WHAT TO DO :: Each record should be written out exactly as it stands.

>>>>

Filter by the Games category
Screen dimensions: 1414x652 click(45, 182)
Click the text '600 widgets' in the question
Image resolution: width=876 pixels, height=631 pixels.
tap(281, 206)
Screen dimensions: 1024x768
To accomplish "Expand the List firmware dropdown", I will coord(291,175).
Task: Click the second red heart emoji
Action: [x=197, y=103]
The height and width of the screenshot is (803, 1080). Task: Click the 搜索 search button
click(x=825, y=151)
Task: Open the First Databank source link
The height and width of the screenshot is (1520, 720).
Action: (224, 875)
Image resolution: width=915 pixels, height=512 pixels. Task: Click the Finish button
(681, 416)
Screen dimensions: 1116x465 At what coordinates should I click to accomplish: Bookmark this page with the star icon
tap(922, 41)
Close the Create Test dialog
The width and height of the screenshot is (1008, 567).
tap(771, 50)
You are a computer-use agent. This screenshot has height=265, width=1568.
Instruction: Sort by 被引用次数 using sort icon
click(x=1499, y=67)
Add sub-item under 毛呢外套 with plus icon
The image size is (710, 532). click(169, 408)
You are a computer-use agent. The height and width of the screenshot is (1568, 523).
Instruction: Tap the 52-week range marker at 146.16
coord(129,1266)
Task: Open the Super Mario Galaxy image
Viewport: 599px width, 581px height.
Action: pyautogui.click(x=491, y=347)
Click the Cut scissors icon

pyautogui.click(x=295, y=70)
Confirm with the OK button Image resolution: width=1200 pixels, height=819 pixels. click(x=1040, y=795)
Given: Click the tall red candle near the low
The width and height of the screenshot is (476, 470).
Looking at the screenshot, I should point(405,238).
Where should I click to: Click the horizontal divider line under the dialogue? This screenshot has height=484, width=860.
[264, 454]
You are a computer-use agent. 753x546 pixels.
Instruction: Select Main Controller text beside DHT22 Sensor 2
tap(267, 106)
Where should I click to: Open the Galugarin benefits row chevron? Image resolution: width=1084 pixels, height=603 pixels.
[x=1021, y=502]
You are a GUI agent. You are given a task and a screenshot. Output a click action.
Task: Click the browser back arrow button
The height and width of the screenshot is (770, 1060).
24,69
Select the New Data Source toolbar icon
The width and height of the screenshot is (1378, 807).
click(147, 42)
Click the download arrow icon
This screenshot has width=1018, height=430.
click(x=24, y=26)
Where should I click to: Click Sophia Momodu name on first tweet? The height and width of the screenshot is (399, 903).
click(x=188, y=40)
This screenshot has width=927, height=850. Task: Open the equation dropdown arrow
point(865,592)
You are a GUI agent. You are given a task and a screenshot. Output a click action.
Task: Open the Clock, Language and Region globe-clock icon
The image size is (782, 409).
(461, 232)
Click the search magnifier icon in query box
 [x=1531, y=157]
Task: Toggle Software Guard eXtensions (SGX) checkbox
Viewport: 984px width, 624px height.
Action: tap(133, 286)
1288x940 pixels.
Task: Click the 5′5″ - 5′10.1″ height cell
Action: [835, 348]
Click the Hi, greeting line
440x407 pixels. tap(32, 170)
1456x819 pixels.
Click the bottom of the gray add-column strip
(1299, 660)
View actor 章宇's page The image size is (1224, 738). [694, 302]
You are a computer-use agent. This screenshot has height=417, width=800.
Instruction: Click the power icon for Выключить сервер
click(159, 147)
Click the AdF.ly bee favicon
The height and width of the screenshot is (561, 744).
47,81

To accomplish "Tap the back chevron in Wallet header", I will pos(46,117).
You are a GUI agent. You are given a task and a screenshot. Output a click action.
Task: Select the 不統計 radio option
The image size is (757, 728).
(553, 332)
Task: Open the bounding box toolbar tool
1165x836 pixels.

<<<<

REPLY ::
Filter by the Games category
Screen dimensions: 1414x652 click(45, 182)
Click the text '600 widgets' in the question
Image resolution: width=876 pixels, height=631 pixels.
tap(281, 206)
Screen dimensions: 1024x768
To accomplish "Expand the List firmware dropdown", I will coord(291,175).
Task: Click the second red heart emoji
Action: [x=197, y=103]
The height and width of the screenshot is (803, 1080). Task: Click the 搜索 search button
click(x=825, y=151)
Task: Open the First Databank source link
The height and width of the screenshot is (1520, 720).
Action: (224, 875)
Image resolution: width=915 pixels, height=512 pixels. Task: Click the Finish button
(681, 416)
Screen dimensions: 1116x465 At what coordinates should I click to accomplish: Bookmark this page with the star icon
tap(922, 41)
Close the Create Test dialog
The width and height of the screenshot is (1008, 567).
tap(771, 50)
You are a computer-use agent. This screenshot has height=265, width=1568.
Instruction: Sort by 被引用次数 using sort icon
click(x=1499, y=67)
Add sub-item under 毛呢外套 with plus icon
The image size is (710, 532). click(169, 408)
You are a computer-use agent. The height and width of the screenshot is (1568, 523).
Instruction: Tap the 52-week range marker at 146.16
coord(129,1266)
Task: Open the Super Mario Galaxy image
Viewport: 599px width, 581px height.
Action: pyautogui.click(x=491, y=347)
Click the Cut scissors icon

pyautogui.click(x=295, y=70)
Confirm with the OK button Image resolution: width=1200 pixels, height=819 pixels. click(x=1040, y=795)
Given: Click the tall red candle near the low
The width and height of the screenshot is (476, 470).
Looking at the screenshot, I should point(405,238).
Where should I click to: Click the horizontal divider line under the dialogue? This screenshot has height=484, width=860.
[264, 454]
You are a computer-use agent. 753x546 pixels.
Instruction: Select Main Controller text beside DHT22 Sensor 2
tap(267, 106)
Where should I click to: Open the Galugarin benefits row chevron? Image resolution: width=1084 pixels, height=603 pixels.
[x=1021, y=502]
You are a GUI agent. You are given a task and a screenshot. Output a click action.
Task: Click the browser back arrow button
The height and width of the screenshot is (770, 1060).
24,69
Select the New Data Source toolbar icon
The width and height of the screenshot is (1378, 807).
click(147, 42)
Click the download arrow icon
This screenshot has width=1018, height=430.
click(x=24, y=26)
Where should I click to: Click Sophia Momodu name on first tweet? The height and width of the screenshot is (399, 903).
click(x=188, y=40)
This screenshot has width=927, height=850. Task: Open the equation dropdown arrow
point(865,592)
You are a GUI agent. You are given a task and a screenshot. Output a click action.
Task: Open the Clock, Language and Region globe-clock icon
The image size is (782, 409).
(461, 232)
Click the search magnifier icon in query box
 [x=1531, y=157]
Task: Toggle Software Guard eXtensions (SGX) checkbox
Viewport: 984px width, 624px height.
Action: tap(133, 286)
1288x940 pixels.
Task: Click the 5′5″ - 5′10.1″ height cell
Action: [835, 348]
Click the Hi, greeting line
440x407 pixels. tap(32, 170)
1456x819 pixels.
Click the bottom of the gray add-column strip
(1299, 660)
View actor 章宇's page The image size is (1224, 738). [694, 302]
You are a computer-use agent. This screenshot has height=417, width=800.
Instruction: Click the power icon for Выключить сервер
click(159, 147)
Click the AdF.ly bee favicon
The height and width of the screenshot is (561, 744).
47,81

To accomplish "Tap the back chevron in Wallet header", I will pos(46,117).
You are a GUI agent. You are given a task and a screenshot. Output a click action.
Task: Select the 不統計 radio option
The image size is (757, 728).
(553, 332)
Task: Open the bounding box toolbar tool
1165x836 pixels.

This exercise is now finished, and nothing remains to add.